Use particle systems to simulate explosion rings, fireworks explosions, vapor trails, and more

By Jeff Friesen, JavaWorld.com, 05/29/06

Page 2 of 5

Spacewar involves a pair of spaceships battling around a star whose gravity pulls them in. While trying to avoid the star, these spaceships fire torpedoes at each other. As Figure 1 reveals, the particle system rips apart a spaceship when the spaceship is hit by a torpedo.

Figure 1. The lower-right spaceship's breakup is generated by a particle system

The Spacewar particle system also generates explosions whenever both spaceships collide. Despite a low resolution and the absence of color, Figure 2 indicates a degree of realism that the particle system achieves when simulating explosions.

Figure 2. The particle system manages two explosions when both spaceships collide

Subsequent to Spacewar, particle systems were used in other games (such as Asteroids). But their potential was not realized until 1983. In that year, Lucasfilm's William T. Reeves published his paper "Particle Systems: A Technique for Modeling a Class of Fuzzy Objects." This paper formalized the particle system concept. It was well received because it described the particle system that generated the Genesis Effect's planetary wall of fire in the movie Star Trek II: The Wrath of Kahn. If you have an account with the Association for Computing Machinery, you can read Reeves's paper, a link to which appears in Resources.

Particle system software

Particle system software lets you simulate fuzzy phenomena by supporting the modeling, rendering, and animation of particles. My Java-based particle system software provides the PS class to support modeling and facilitate animation. It also provides the Display class to support rendering. I first discuss Display because PS depends on this class.

The renderer

The Display class is a java.awt.Canvas component that renders particles. It renders particles as individual pixels, although there is no reason why Display could not render them as groups of pixels, images, and so on.

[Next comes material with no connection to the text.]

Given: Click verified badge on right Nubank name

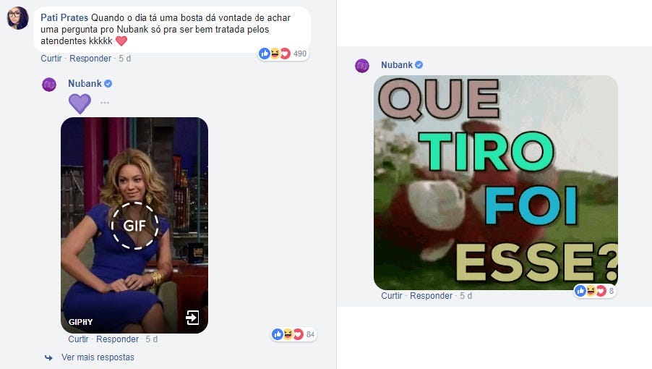Looking at the screenshot, I should point(419,65).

When you create a Display object, you identify a window and a viewport. CG courses typically define window as the portion of a 2D world that you want to see. The window's coordinates are specified as floating-point values and are known as world coordinates. CG courses also typically define viewport as the portion of the screen where you want to display the window's contents. The viewport's coordinates are specified as integer values and are known as screen coordinates. A transformation known as the windowing transformation maps world coordinates to screen coordinates. Figure 3 illustrates this mapping in terms of world point (xw, yw) and equivalent screen point (xs, ys).